Task item >>
Your response should contain exactly the lines running from the one with "This screenshot has height=400, width=505." to the end of the data below, both included, and no pictures.

Records provided >>

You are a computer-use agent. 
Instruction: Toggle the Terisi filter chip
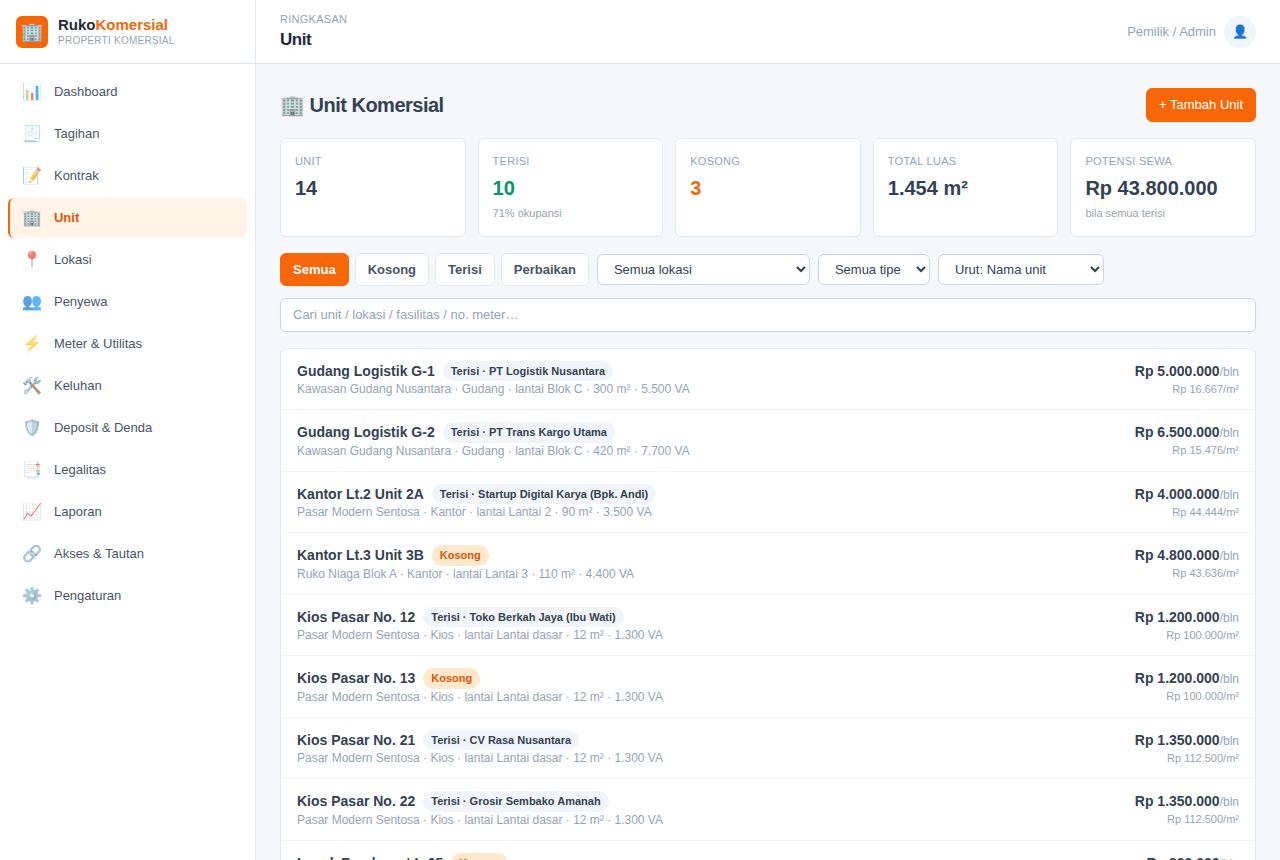(x=465, y=270)
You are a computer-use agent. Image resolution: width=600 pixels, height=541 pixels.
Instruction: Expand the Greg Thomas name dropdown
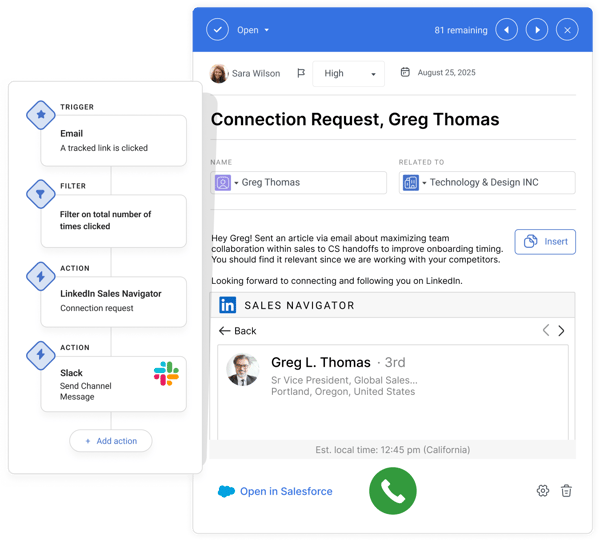pos(237,183)
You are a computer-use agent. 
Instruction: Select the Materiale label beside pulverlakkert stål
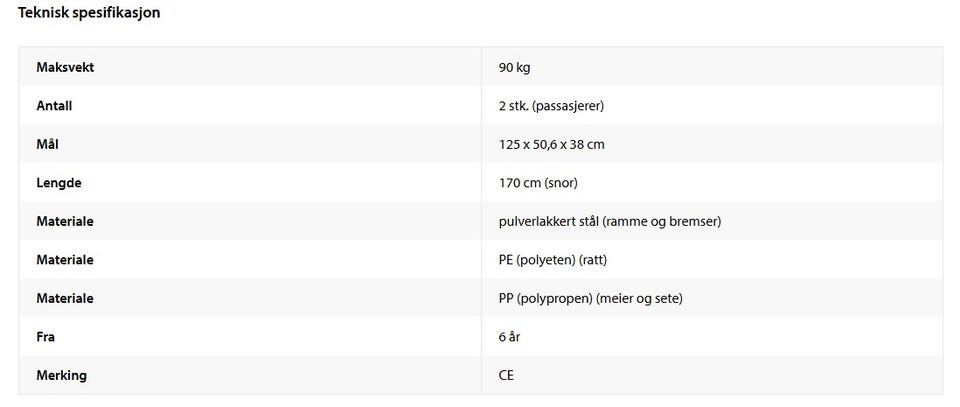pyautogui.click(x=65, y=222)
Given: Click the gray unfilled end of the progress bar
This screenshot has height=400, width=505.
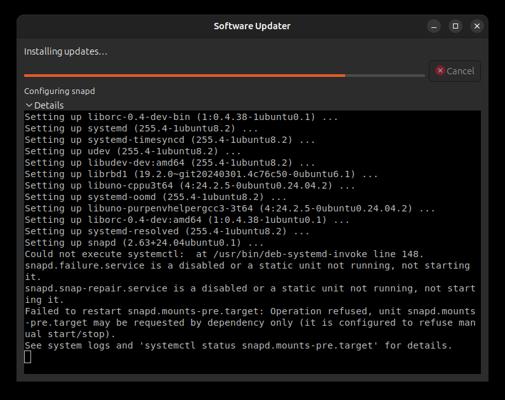Looking at the screenshot, I should [385, 76].
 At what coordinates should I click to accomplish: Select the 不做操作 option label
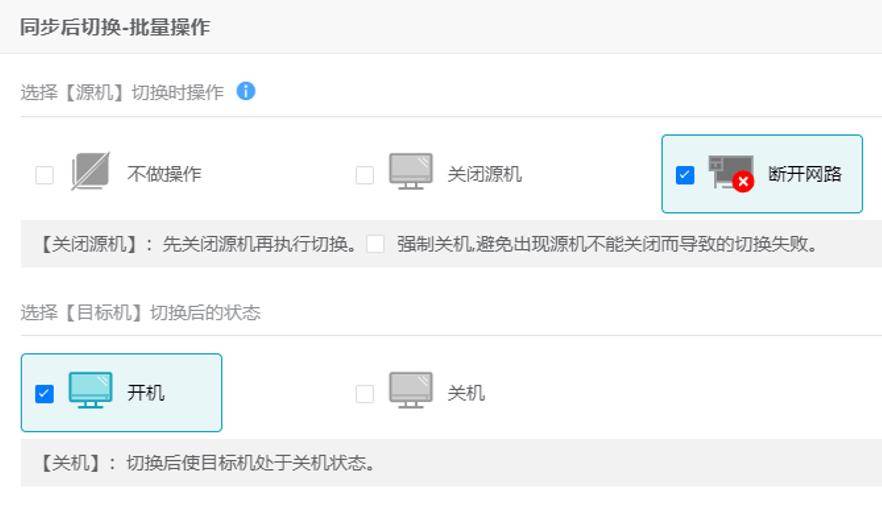[x=164, y=174]
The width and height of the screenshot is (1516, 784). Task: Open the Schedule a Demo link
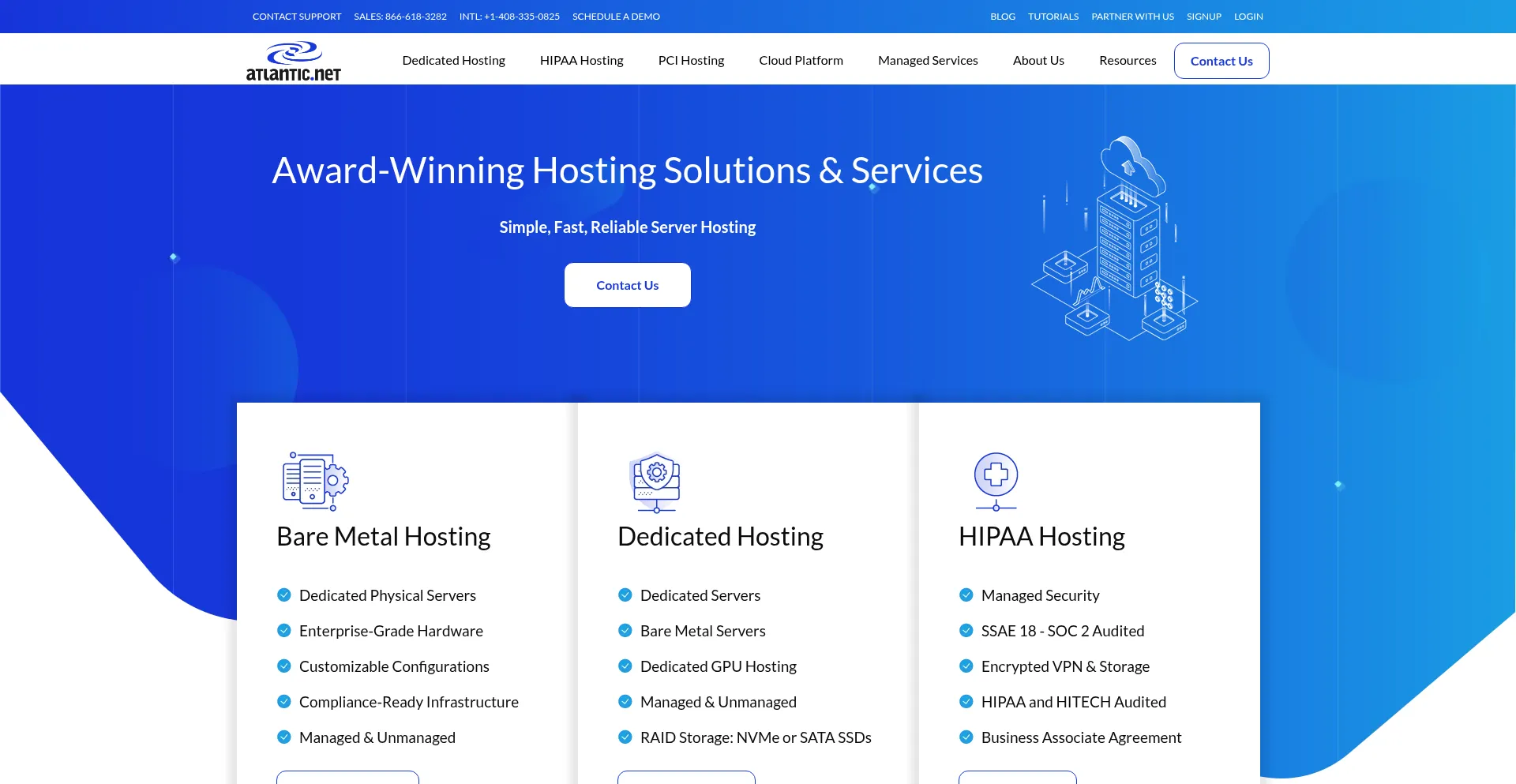point(616,17)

Response below >>
This screenshot has height=400, width=505.
Looking at the screenshot, I should [385, 76].
 At what coordinates should I click to accomplish: Select the 不做操作 option label
[x=164, y=174]
The width and height of the screenshot is (1516, 784). Task: Open the Schedule a Demo link
point(616,17)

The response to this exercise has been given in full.